Amy also makes cupcakes and cheeseballs in her kitchen under the business name “Dusty Food Cupcakes.”   She occassionally sells the cupcakes at a coffee shop called Joe in Greenwich Village, NY (at least that’s what I read).  I wish I had managed to meet her when I was in NY.  I would have happily stalked Amy, shrunk her down, and put her in my pocket.  And, of course, she came and spoke in Frederick, MD this fall and I was a jerk and missed it!

Here’s her cupcake recipe, enjoy!

Amy Sedaris’ Cupcakes

1 ½ sticks of unsalted butter
1 ¾ cups of sugar

Beat well, then add:

Add 2 large eggs
2 Teaspoons of pure vanilla
½ teaspoon of salt
2 ½ teaspoons of baking powder
2 ½ cups of flour
1 ¼ cups of milk

Beat well, fill cups, and bake at 375 degrees for 18-20 minutes. You should get 24. I get 18, ’cause I’m doing something wrong.

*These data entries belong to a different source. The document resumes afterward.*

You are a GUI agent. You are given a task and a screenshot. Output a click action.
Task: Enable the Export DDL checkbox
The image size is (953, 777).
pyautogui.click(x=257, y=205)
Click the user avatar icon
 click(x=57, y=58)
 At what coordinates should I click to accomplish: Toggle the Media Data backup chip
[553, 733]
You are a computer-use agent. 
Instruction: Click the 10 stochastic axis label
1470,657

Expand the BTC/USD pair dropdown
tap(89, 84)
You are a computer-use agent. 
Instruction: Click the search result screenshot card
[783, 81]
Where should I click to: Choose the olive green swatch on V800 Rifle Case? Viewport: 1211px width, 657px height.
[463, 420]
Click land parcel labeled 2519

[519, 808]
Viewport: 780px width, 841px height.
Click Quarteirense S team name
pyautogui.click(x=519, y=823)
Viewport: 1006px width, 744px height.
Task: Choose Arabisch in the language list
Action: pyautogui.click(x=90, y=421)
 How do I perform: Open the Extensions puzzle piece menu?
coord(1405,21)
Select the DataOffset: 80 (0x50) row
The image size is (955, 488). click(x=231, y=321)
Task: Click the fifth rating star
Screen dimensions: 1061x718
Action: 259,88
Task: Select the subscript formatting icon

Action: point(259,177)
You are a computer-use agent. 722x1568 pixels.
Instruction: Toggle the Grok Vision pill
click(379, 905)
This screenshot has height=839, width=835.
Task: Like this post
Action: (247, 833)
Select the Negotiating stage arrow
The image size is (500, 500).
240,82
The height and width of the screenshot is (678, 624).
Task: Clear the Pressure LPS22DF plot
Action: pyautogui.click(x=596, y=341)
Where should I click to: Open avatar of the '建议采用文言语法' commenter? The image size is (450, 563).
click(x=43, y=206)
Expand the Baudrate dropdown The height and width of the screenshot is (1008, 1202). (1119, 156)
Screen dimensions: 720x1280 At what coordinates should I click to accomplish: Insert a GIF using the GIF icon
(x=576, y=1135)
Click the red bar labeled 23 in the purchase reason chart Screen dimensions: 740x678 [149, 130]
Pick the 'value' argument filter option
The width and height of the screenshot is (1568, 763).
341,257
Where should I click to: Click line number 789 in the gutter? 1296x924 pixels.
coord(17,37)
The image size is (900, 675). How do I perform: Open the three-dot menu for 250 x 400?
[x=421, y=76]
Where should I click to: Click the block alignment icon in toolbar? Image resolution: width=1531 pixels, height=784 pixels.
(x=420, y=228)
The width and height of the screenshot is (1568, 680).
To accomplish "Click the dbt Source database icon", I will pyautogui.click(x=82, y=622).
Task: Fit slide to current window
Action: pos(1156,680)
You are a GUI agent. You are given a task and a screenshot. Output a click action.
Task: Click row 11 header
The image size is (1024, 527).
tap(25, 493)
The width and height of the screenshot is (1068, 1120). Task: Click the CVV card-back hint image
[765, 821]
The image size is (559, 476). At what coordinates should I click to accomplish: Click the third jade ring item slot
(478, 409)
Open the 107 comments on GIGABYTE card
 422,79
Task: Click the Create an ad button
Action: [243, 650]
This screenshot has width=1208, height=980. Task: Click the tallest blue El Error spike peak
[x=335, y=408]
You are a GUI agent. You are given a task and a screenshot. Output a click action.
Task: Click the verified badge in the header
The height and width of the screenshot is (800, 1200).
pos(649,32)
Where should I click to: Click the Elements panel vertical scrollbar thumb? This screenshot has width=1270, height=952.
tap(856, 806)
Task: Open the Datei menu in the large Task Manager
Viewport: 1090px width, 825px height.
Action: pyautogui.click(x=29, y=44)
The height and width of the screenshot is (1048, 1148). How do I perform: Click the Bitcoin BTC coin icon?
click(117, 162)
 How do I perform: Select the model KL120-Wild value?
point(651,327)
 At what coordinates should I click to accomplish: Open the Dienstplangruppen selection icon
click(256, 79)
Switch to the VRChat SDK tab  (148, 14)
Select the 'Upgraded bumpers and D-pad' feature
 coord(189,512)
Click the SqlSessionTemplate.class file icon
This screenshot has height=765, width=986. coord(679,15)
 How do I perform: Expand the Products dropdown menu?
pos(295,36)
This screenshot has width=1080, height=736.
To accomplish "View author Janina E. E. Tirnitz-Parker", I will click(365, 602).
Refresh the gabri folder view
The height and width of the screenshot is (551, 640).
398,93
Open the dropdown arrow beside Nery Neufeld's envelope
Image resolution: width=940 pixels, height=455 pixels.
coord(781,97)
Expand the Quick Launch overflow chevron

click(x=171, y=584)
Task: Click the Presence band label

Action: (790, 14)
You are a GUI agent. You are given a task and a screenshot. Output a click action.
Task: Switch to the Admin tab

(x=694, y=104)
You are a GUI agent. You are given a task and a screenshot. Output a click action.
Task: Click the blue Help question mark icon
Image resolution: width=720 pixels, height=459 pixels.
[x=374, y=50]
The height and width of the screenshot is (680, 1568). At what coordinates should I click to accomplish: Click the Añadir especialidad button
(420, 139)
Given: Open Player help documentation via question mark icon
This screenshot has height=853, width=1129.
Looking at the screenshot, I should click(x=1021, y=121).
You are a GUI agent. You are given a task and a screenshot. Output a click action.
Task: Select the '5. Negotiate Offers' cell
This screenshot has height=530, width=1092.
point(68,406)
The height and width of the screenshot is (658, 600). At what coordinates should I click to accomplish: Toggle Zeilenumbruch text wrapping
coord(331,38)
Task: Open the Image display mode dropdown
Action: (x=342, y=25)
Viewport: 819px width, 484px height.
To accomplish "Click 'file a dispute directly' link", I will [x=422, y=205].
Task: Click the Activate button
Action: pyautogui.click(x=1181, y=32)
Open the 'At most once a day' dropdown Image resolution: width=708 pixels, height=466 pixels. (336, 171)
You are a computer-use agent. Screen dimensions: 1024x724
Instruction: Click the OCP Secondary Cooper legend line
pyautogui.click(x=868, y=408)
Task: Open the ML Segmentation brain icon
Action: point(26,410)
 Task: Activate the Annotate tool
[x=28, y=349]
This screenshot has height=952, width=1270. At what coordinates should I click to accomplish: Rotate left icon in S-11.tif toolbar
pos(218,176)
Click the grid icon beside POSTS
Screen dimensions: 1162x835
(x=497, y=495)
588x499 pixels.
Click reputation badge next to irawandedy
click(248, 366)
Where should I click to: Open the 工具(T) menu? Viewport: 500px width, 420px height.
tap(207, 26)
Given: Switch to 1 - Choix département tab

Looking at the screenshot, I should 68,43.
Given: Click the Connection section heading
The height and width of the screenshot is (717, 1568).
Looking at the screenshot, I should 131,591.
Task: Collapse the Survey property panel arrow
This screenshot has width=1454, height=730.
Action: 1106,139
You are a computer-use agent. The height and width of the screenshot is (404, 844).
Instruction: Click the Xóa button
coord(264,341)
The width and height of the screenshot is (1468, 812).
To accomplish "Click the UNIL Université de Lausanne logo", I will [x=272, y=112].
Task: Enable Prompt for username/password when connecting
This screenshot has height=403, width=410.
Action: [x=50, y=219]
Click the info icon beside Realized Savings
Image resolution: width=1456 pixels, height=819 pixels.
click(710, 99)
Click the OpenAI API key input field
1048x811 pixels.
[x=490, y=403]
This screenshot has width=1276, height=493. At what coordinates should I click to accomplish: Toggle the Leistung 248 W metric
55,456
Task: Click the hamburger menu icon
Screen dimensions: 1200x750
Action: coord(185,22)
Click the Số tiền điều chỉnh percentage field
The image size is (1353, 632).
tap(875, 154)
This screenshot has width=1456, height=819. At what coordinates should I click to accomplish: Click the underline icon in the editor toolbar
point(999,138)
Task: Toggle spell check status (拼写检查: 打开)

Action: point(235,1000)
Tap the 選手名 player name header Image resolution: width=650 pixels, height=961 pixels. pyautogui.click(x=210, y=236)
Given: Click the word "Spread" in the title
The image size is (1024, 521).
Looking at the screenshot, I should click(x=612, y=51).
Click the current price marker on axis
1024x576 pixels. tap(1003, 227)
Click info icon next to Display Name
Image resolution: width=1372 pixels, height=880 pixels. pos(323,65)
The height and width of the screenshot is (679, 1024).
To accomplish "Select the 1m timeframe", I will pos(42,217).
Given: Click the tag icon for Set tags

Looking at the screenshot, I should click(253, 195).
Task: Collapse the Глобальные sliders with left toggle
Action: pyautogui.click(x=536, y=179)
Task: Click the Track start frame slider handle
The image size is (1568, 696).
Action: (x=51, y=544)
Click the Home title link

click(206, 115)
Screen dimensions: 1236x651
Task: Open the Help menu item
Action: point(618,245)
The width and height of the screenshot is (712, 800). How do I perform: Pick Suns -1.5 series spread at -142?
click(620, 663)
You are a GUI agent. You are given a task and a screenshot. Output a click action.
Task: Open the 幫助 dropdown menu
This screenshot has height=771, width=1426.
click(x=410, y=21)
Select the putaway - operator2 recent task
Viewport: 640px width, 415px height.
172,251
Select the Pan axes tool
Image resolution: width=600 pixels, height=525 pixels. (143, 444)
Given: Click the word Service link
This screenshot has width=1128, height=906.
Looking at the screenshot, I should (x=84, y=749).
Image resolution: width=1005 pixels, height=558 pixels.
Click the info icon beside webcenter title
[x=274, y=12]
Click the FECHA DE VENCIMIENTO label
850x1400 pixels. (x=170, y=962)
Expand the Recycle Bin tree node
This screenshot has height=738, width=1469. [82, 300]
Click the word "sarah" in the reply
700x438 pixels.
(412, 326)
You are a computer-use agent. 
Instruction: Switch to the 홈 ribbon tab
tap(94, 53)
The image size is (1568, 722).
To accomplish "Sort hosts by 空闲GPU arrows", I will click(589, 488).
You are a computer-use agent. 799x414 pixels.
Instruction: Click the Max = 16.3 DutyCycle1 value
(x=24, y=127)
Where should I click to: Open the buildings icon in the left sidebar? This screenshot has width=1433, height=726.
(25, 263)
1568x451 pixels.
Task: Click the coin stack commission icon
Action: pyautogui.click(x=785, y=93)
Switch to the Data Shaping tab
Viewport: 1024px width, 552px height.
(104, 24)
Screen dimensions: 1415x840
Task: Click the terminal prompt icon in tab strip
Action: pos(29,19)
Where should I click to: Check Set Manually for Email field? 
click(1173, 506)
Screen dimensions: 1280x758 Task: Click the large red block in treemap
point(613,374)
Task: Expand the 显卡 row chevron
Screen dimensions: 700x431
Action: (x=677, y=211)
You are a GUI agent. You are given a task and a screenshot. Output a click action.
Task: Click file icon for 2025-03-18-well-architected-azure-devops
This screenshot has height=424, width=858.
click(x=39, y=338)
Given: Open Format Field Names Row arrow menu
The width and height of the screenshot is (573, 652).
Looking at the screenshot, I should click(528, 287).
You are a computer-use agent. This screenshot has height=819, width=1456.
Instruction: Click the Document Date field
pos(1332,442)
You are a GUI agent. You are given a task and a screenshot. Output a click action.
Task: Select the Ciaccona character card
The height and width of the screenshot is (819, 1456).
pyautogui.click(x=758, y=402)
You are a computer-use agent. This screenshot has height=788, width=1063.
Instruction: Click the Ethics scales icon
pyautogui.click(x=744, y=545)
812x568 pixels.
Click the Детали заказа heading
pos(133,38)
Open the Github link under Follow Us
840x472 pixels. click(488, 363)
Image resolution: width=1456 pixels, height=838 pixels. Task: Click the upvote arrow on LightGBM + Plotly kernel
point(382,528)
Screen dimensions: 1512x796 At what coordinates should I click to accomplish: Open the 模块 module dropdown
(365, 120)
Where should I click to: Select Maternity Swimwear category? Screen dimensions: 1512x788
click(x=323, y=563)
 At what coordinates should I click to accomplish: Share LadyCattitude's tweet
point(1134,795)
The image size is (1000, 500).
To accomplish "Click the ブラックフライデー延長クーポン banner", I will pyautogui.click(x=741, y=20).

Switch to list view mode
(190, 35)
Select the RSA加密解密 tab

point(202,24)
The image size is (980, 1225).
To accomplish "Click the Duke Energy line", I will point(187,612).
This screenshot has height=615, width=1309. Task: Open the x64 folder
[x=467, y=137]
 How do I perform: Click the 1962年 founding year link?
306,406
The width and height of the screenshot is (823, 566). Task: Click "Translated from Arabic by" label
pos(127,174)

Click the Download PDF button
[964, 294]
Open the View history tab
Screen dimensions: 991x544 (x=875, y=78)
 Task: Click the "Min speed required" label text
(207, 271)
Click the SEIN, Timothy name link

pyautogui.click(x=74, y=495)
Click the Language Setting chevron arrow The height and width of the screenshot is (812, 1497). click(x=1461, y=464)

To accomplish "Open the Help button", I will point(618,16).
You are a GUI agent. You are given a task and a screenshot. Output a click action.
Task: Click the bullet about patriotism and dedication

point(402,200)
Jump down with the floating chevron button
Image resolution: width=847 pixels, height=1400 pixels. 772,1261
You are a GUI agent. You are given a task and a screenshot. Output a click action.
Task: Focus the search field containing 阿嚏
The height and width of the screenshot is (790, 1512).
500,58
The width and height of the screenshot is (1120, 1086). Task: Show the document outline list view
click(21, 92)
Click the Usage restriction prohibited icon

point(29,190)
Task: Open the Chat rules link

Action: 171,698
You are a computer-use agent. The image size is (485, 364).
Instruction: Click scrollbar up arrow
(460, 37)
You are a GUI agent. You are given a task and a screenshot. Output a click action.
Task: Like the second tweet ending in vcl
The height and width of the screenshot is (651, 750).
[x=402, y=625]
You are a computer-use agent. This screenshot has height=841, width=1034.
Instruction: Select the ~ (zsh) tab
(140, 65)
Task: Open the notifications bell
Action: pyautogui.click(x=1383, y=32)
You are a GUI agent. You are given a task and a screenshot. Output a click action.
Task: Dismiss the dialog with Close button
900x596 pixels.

1 stick of unsalted butter
1 box of Domino confectionary sugar
¼ cup half-and-half
1 teaspoon of pure vanilla

Whip for a while, color if you want.

Paper Sweets!

January 30, 2009

My friends and I got really into origami this winter.  We folded 1,000 origami cranes to give to our best friend’s mother as a source of inspiration as she battles throat cancer.  It started off as a huge project, but as we continued folding, we all really enjoyed the art of origami.  I want to learn how to fold new pieces – so far I am stuck at a crane and a heart – but can’t quite find a class where I can learn how to be a great origami folder.  My most recent attempts to fold a rose ended up with me cursing at Youtube and storming away while whining to my beau that I just can’t do it.  He told me to get a grip and try again.  I will when I’m emotionally ready for it . . . .

While doing my origami class research (seriously, how could my former college offer an origami folding class for credit and I can’t find a class anywhere just for fun!), I stumbled upon a very fun book called Girligami.  What does origami folding have to do with food?  Plenty if you fold out of this book!

The author has paper and folds for chocolate covered strawberries, candy hearts, ice cream, and cupcakes.  You better believe that I’m combining my skill for folding origami hearts and the pieces from Girligami to make valentines for all of my loved ones this Valentine’s Day!